• [Exercise directions]
When a line in the data below includes "agent", pick it out and copy it.

• [Data extract]
┄┄┄┄┄┄
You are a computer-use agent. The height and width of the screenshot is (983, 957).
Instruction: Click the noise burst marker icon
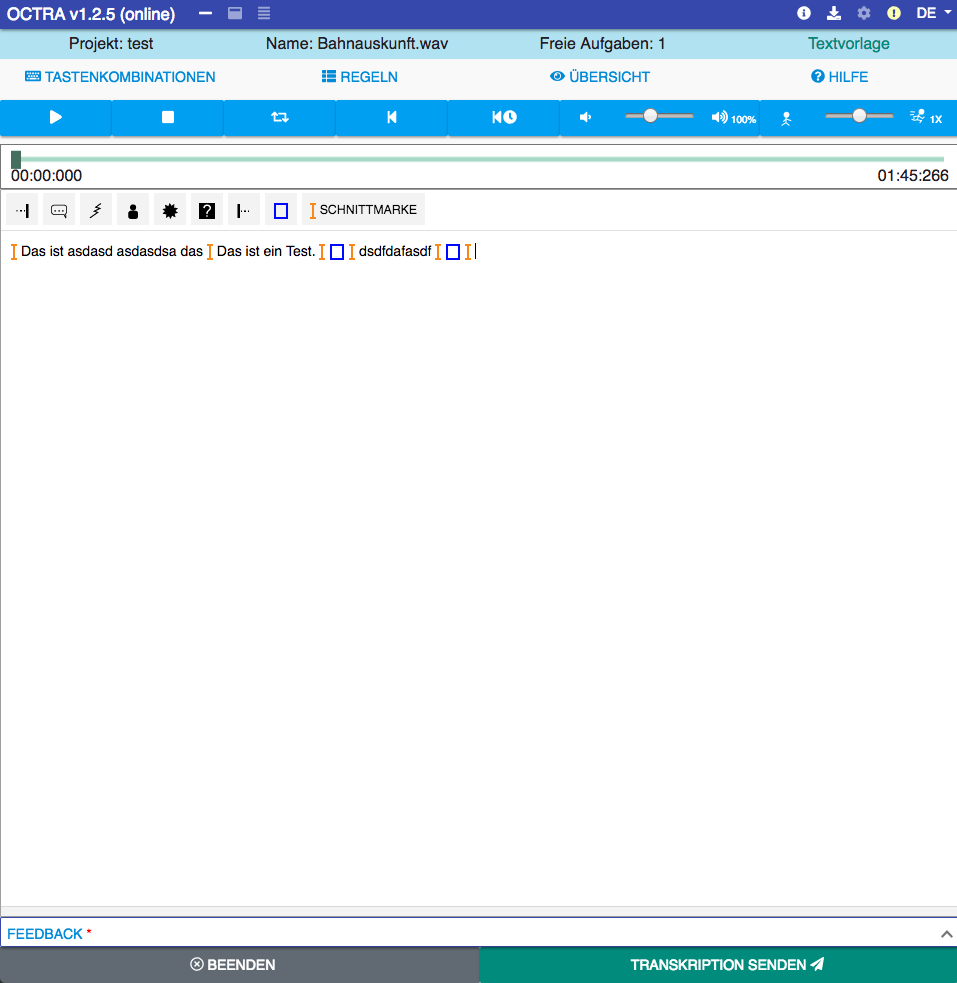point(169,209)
┄┄┄┄┄┄
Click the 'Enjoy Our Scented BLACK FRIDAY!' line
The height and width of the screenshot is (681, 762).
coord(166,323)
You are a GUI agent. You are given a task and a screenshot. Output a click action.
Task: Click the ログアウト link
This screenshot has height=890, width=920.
┄┄┄┄┄┄
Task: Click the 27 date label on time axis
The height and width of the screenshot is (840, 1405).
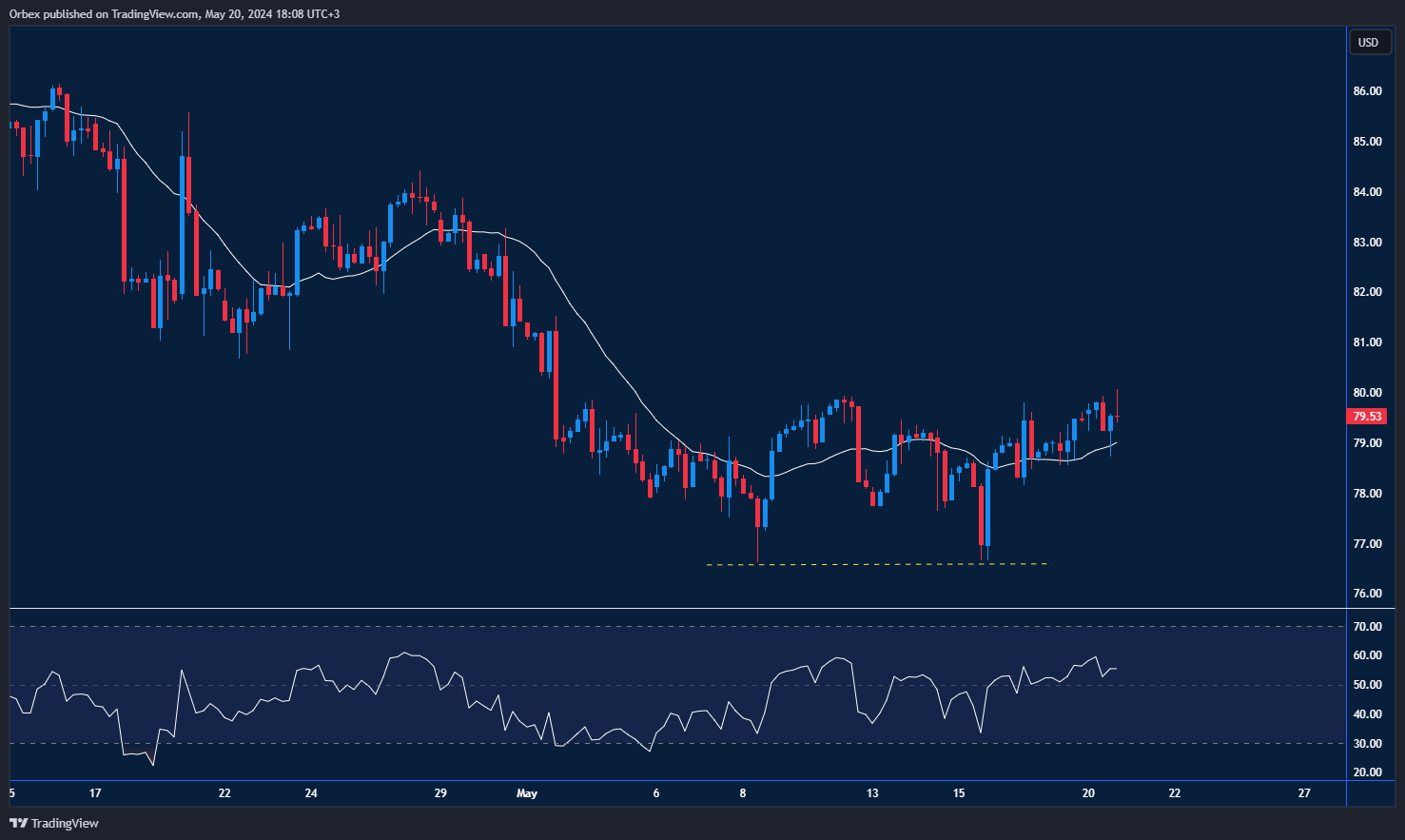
┄┄┄┄┄┄
• [Exercise output]
You are a computer-use agent. The height and width of the screenshot is (983, 957).
You are a GUI agent. You are given a task and a screenshot. Output a click action.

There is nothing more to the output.